Records drawn from a dataset
# # #

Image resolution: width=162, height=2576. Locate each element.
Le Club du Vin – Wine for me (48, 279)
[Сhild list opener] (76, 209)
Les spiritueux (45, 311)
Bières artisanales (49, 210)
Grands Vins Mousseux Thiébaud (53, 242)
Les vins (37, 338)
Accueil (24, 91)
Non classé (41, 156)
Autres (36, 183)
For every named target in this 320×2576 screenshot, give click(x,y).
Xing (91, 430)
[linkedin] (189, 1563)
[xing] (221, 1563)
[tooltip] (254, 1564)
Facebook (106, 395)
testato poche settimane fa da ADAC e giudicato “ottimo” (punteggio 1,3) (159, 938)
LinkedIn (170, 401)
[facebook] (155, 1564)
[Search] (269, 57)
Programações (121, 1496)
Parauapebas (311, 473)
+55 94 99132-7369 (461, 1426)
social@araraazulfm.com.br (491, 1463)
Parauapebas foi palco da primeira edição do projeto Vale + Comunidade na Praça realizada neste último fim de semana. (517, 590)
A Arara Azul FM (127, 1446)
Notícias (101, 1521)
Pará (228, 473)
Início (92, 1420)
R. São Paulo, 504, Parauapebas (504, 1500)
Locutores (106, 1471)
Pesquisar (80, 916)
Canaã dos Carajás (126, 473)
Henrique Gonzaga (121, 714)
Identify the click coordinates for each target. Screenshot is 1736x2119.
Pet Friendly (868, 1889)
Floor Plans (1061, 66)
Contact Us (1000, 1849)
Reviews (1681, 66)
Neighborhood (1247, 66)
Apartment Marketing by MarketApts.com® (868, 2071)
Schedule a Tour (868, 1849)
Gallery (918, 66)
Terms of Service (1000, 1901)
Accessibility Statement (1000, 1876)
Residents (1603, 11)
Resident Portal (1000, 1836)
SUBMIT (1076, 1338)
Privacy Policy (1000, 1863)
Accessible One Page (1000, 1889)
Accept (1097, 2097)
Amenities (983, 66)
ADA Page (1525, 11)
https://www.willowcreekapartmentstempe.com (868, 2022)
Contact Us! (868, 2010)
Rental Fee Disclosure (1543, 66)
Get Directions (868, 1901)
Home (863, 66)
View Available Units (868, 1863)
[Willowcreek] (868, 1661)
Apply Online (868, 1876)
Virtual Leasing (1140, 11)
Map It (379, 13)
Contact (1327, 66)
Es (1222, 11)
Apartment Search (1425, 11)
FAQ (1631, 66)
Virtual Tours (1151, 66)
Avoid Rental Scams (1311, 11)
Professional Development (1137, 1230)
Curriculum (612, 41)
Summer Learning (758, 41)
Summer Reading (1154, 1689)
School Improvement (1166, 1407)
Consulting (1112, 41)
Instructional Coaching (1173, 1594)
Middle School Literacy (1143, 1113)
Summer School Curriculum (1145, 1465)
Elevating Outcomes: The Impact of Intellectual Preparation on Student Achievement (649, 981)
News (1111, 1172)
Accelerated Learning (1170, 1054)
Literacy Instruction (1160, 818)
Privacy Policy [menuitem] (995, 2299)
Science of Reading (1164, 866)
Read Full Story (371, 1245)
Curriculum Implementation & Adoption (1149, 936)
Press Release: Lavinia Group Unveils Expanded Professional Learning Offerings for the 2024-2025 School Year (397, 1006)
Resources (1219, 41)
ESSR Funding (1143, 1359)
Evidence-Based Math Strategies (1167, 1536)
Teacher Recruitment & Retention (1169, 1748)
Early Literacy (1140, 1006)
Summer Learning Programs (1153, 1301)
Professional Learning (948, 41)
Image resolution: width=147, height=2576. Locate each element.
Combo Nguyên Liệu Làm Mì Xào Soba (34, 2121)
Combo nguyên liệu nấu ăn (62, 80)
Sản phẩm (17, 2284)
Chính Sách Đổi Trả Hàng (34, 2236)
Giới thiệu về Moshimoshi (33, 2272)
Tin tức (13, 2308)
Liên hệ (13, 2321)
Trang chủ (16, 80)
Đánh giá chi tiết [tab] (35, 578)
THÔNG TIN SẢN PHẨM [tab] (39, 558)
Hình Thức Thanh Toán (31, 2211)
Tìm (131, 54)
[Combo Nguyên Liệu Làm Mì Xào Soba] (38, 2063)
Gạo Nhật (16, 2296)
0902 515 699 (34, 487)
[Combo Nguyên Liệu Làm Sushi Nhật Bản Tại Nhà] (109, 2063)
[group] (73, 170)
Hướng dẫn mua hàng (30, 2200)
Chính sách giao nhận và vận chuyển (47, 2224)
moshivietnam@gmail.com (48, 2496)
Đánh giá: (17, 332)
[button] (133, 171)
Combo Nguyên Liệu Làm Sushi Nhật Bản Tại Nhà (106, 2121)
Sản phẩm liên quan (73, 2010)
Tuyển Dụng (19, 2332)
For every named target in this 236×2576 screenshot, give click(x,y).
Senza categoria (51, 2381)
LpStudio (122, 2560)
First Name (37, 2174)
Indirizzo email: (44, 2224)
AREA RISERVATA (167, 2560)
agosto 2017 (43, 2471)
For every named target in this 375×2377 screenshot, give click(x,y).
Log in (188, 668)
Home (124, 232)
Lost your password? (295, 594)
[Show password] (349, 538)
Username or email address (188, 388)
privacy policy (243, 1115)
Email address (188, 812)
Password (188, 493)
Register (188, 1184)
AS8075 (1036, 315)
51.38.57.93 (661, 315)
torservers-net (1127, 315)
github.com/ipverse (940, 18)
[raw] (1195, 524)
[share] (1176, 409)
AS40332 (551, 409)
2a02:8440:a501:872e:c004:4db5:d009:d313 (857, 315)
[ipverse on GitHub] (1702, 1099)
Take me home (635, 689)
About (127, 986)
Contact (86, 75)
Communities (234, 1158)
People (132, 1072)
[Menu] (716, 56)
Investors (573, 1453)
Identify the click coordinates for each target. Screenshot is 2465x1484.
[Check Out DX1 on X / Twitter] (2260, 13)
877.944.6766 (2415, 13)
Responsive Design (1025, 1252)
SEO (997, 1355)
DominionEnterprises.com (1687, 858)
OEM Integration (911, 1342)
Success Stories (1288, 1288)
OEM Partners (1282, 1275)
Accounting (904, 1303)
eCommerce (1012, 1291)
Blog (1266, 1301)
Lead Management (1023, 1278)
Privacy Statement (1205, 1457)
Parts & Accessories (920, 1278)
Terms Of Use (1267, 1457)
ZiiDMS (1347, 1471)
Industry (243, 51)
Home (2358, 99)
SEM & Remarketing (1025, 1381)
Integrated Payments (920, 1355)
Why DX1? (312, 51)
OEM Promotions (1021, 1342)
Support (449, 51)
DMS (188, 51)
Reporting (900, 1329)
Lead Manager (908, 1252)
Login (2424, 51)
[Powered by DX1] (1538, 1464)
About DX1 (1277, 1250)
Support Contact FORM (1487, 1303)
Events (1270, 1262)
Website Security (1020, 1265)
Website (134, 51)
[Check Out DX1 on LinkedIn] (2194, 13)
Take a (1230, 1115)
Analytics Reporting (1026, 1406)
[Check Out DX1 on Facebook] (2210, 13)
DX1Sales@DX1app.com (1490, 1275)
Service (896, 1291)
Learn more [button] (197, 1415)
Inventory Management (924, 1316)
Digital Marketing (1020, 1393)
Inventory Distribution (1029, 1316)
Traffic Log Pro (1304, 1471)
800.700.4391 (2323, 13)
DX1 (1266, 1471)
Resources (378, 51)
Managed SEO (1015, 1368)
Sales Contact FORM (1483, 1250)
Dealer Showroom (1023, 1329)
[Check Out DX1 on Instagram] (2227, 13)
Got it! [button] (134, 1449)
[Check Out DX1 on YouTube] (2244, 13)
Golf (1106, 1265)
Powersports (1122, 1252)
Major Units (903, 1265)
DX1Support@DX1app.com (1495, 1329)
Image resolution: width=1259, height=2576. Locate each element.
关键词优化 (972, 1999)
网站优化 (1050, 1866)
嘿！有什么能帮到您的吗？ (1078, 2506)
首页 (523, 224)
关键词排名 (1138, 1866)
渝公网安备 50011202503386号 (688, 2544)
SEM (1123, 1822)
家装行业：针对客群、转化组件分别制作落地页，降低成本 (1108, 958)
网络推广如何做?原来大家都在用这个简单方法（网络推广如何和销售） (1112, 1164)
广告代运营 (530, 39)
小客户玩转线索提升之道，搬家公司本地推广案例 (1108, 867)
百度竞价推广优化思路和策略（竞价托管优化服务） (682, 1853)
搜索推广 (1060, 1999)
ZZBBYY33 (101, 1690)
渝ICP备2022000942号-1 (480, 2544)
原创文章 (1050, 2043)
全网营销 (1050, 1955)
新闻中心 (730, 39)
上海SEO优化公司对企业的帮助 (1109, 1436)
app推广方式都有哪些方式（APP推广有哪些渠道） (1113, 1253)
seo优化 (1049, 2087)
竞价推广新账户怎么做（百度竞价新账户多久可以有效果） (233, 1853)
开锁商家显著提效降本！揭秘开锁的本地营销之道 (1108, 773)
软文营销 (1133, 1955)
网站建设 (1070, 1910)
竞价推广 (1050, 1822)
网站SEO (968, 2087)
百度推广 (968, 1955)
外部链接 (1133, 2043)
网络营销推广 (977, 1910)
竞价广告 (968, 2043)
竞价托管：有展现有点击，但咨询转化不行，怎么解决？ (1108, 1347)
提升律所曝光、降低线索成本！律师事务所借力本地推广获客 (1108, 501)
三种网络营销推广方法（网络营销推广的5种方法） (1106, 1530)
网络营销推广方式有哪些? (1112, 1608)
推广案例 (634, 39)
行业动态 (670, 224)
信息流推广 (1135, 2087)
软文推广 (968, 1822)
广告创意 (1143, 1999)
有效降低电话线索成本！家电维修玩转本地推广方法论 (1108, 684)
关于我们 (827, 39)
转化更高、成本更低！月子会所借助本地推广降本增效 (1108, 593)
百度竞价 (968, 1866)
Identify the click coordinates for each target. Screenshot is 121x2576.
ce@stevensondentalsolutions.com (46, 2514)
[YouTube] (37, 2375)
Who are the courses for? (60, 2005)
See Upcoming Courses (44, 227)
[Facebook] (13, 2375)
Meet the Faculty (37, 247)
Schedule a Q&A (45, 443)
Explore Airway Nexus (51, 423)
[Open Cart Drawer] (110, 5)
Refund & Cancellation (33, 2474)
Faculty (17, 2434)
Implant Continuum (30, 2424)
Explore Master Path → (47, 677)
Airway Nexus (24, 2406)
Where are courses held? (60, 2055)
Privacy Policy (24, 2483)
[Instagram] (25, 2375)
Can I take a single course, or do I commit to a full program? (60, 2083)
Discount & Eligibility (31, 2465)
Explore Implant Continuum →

# # #

From the line containing "转化更高、成本更低！月子会所借助本地推广降本增效 (1108, 593)" through the last line of the records, output each line exactly and nothing more.

### Output of the task
转化更高、成本更低！月子会所借助本地推广降本增效 (1108, 593)
百度竞价 (968, 1866)
Identify the click coordinates for each target. Screenshot is 121x2576.
ce@stevensondentalsolutions.com (46, 2514)
[YouTube] (37, 2375)
Who are the courses for? (60, 2005)
See Upcoming Courses (44, 227)
[Facebook] (13, 2375)
Meet the Faculty (37, 247)
Schedule a Q&A (45, 443)
Explore Airway Nexus (51, 423)
[Open Cart Drawer] (110, 5)
Refund & Cancellation (33, 2474)
Faculty (17, 2434)
Implant Continuum (30, 2424)
Explore Master Path → (47, 677)
Airway Nexus (24, 2406)
Where are courses held? (60, 2055)
Privacy Policy (24, 2483)
[Instagram] (25, 2375)
Can I take a single course, or do I commit to a full program? (60, 2083)
Discount & Eligibility (31, 2465)
Explore Implant Continuum →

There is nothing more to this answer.